As an addition clarification, I have run into issues with MATLAB though the server before, but in that case, I just requested 3 or 4 CPUs (as opposed to just 1 CPU). Maybe this particular case is different because the program (which searches for all the local maximums of a specific function) is more "computationally intensive"? It certainly has multiple nested for loops.
5 Comments
Walter Roberson
on 26 Jun 2019
MATLAB does not know the number of "available" cores: it only knows the number of physical cores, together with information as to whether hyperthreading is enabled.
parpool() with the default configuration uses a pool size equal to the number of physical cores.
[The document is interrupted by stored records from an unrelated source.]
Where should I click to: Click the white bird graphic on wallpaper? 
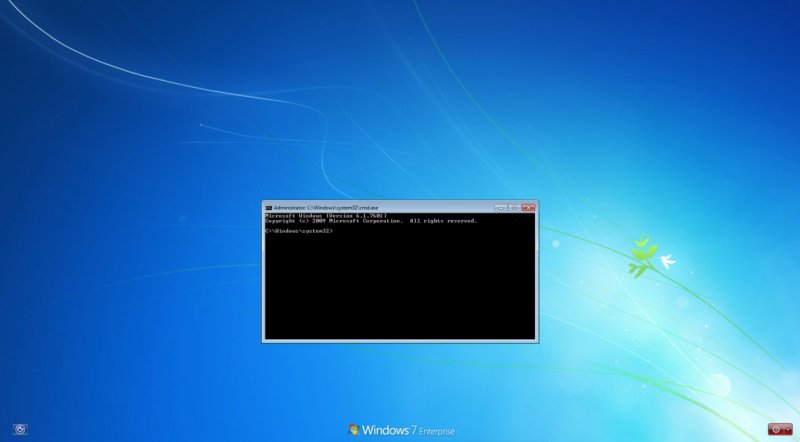pyautogui.click(x=667, y=261)
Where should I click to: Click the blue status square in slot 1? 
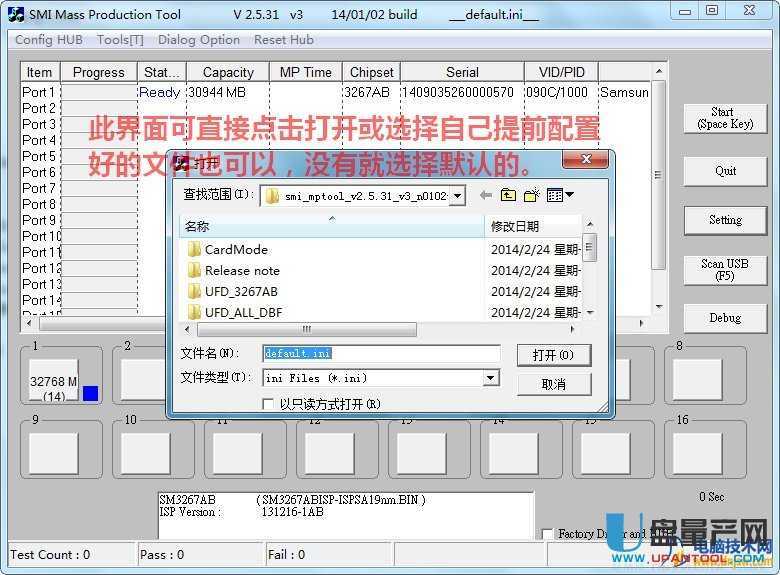(90, 394)
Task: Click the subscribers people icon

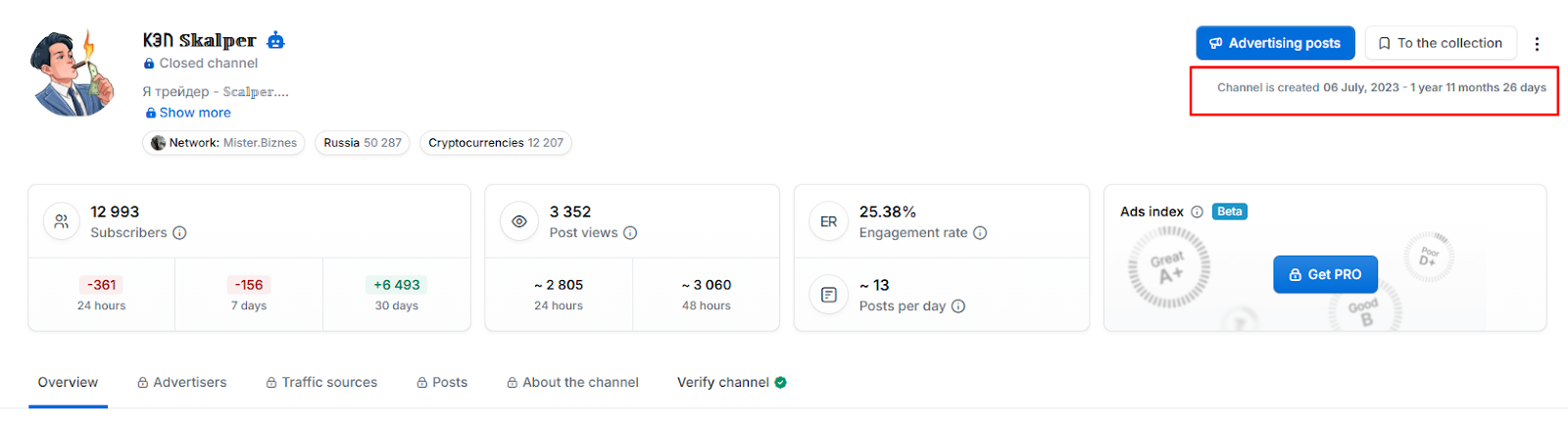Action: pyautogui.click(x=62, y=222)
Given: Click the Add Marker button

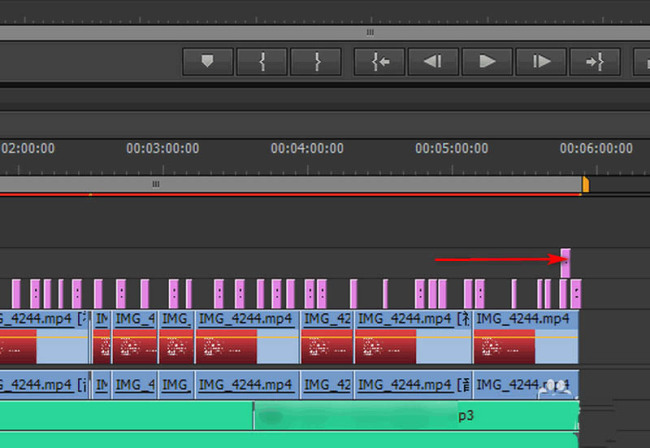Looking at the screenshot, I should pos(208,62).
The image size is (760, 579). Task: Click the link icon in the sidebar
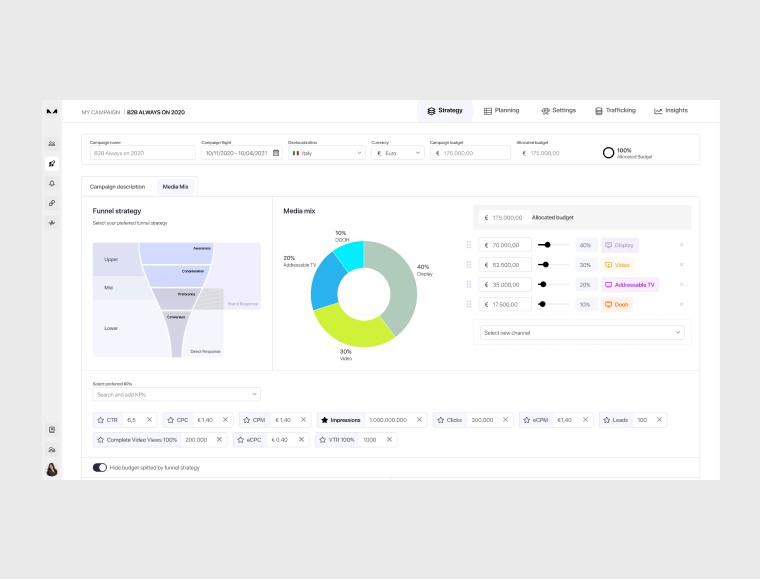click(x=52, y=203)
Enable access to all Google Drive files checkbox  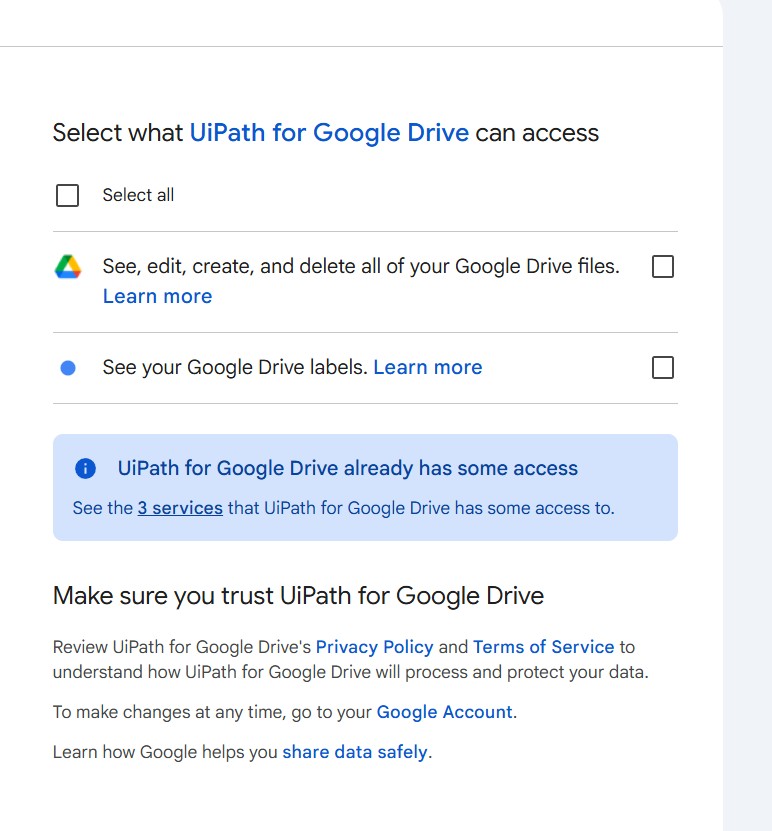[x=662, y=267]
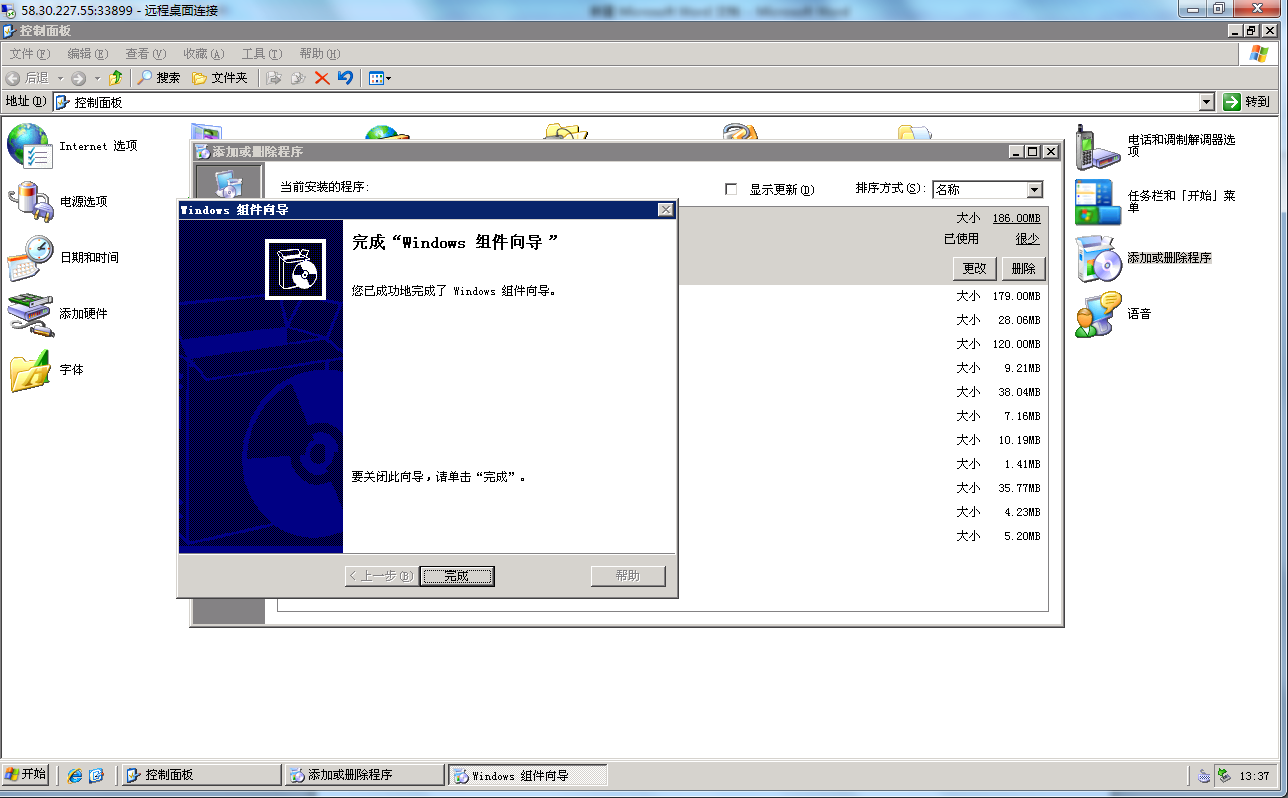Image resolution: width=1288 pixels, height=798 pixels.
Task: Click the green Up folder toolbar icon
Action: (116, 78)
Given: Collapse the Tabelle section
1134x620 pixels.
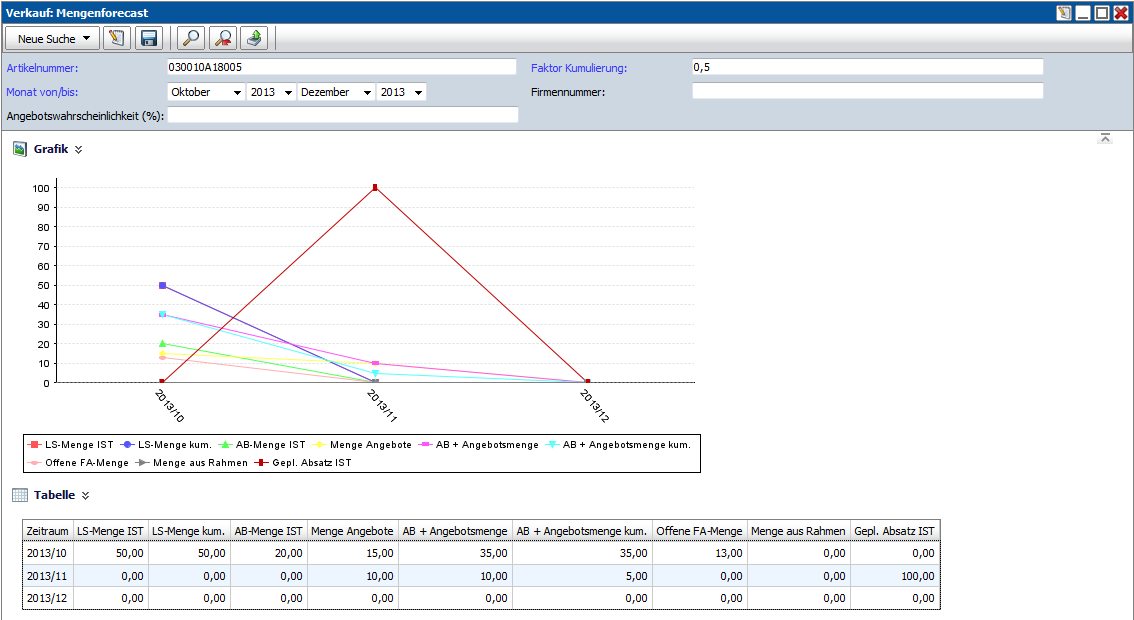Looking at the screenshot, I should point(85,495).
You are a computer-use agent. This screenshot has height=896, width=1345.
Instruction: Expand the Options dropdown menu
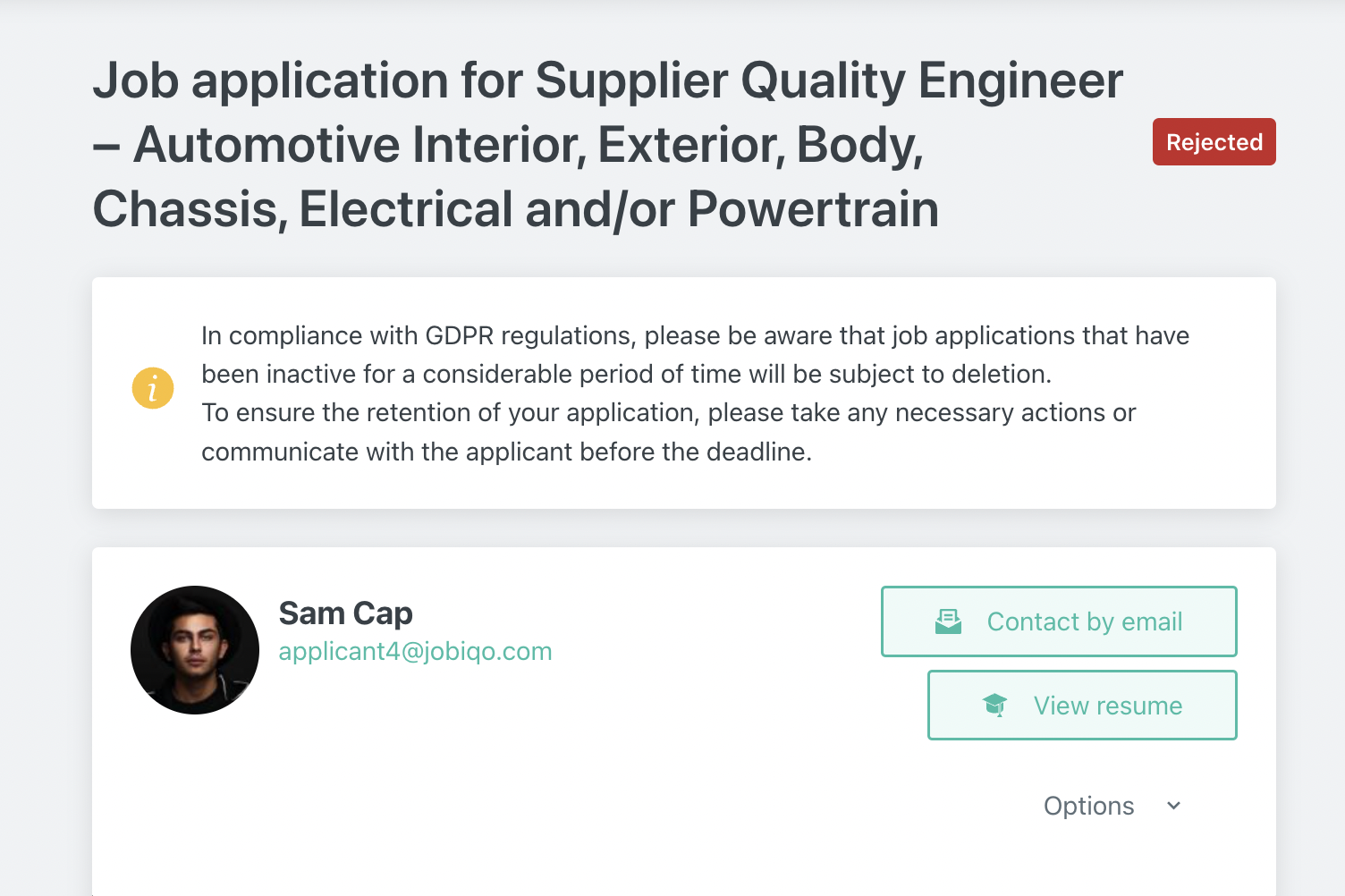click(1113, 806)
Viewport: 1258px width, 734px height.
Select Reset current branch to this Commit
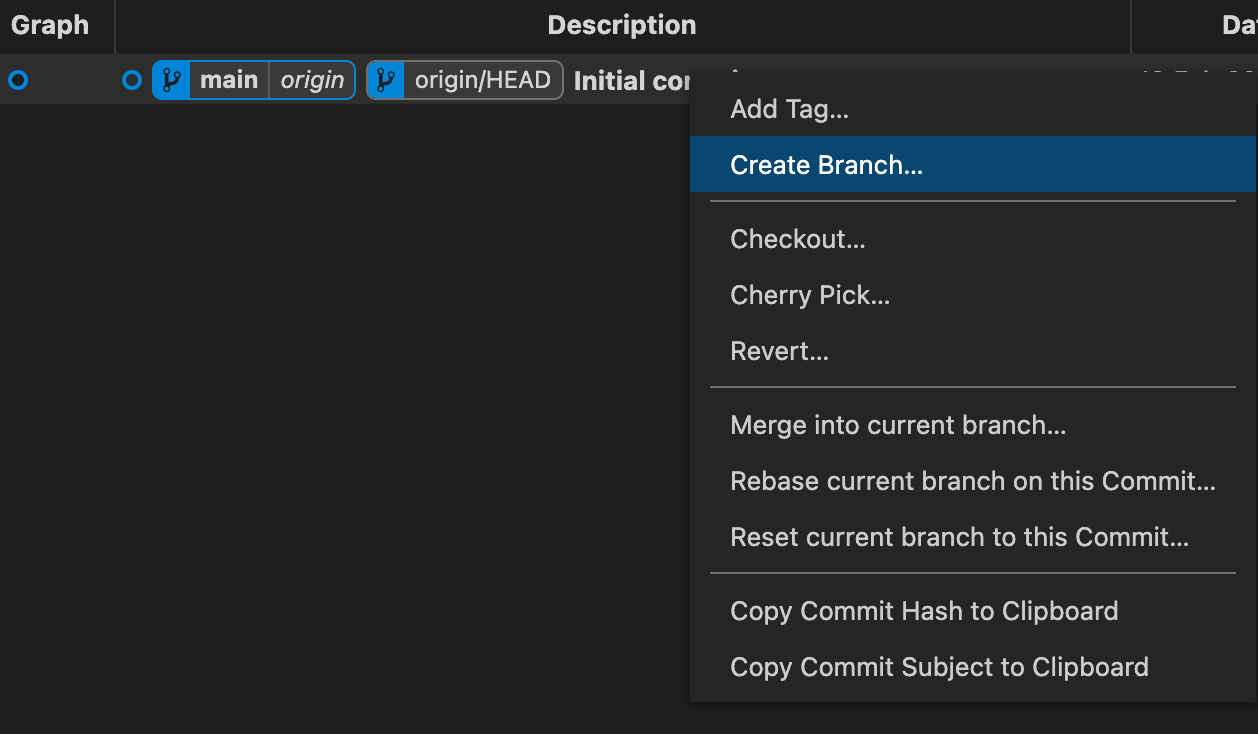coord(958,537)
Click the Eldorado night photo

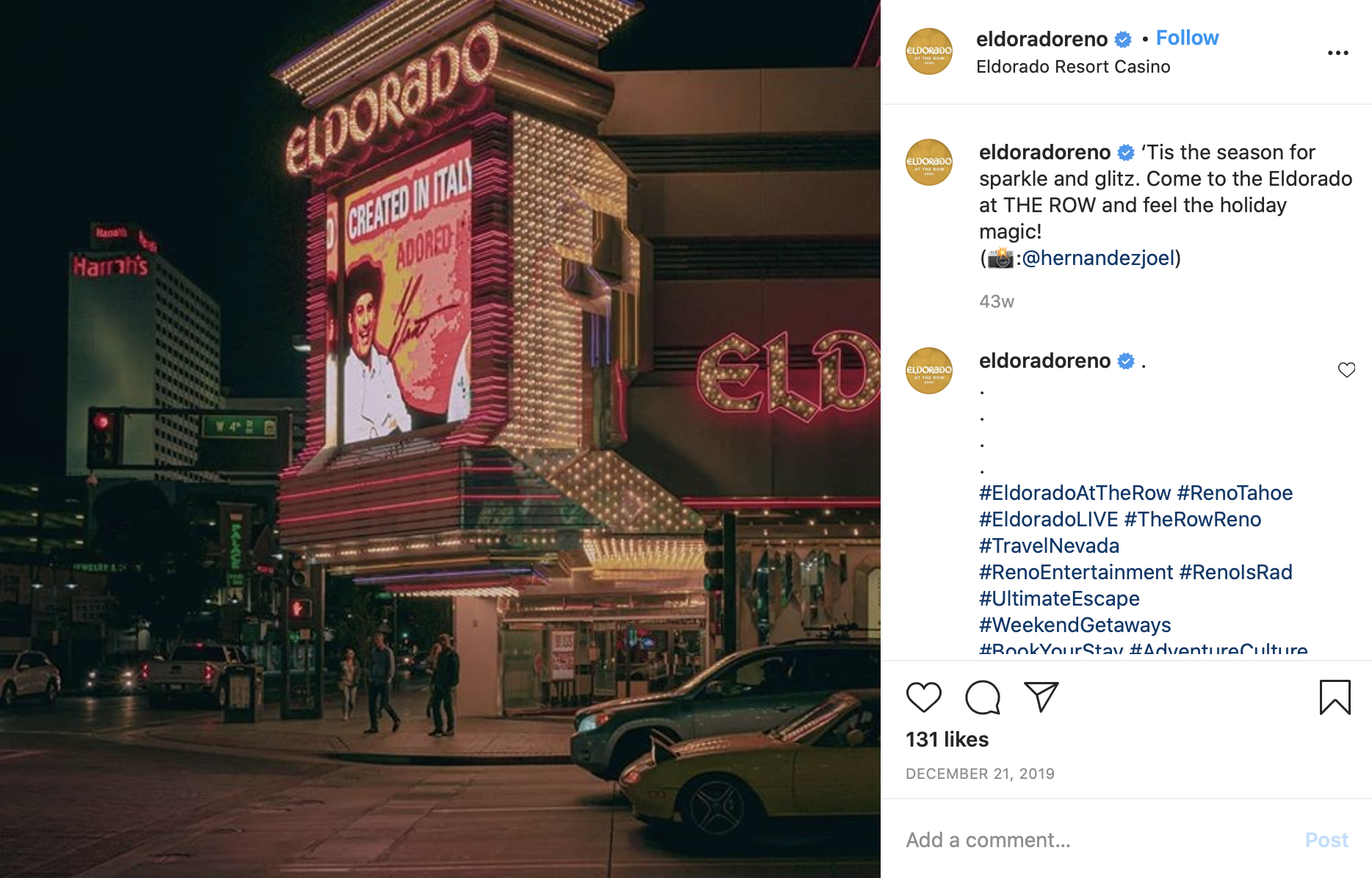[440, 439]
For a given pool size, pool creation creates that many processes.
Management of the processes, as to which is active, and even of processor affinity, is up to the operating system.
Sherry Wu
on 26 Jun 2019
Walter Roberson
on 26 Jun 2019
Ah, I realize that I assumed you are using parpool, which is not necessarily the case.
If you have sufficiently large vectorized mathematics, then MATLAB will delegate the work to the third-party LAPACK library which will create one thread for each hardware core, except that it is also limited by maxnumCompThreads. So using maxnumCompThreads might be the way to go.
Sherry Wu
on 26 Jun 2019
Walter Roberson
on 27 Jun 2019
It might be worth asking for max comp threads of say 32 with qsub cpu count of 40. That will give a hint of whether the thread control is having any effect.
I am not clear on whether you are using parpool?
Answers (1)
Sherry Wu
on 27 Jun 2019
0 votes
1 Comment
Walter Roberson
on 28 Jun 2019
(for some patterns of computation) "If you have sufficiently large vectorized mathematics, then MATLAB will delegate the work to the third-party LAPACK library which will create one thread for each hardware core, except that it is also limited by maxnumCompThreads."
parpool together with parfor or spmd or batch or parfeval are part of the Parallel Computing Toolbox, and provide for explicit parallelization. It is common that explicit parallelization turns out worse than implicit parallelization (by way of LAPACK), but there are some kinds of algorithms for which explicit parallelization works well.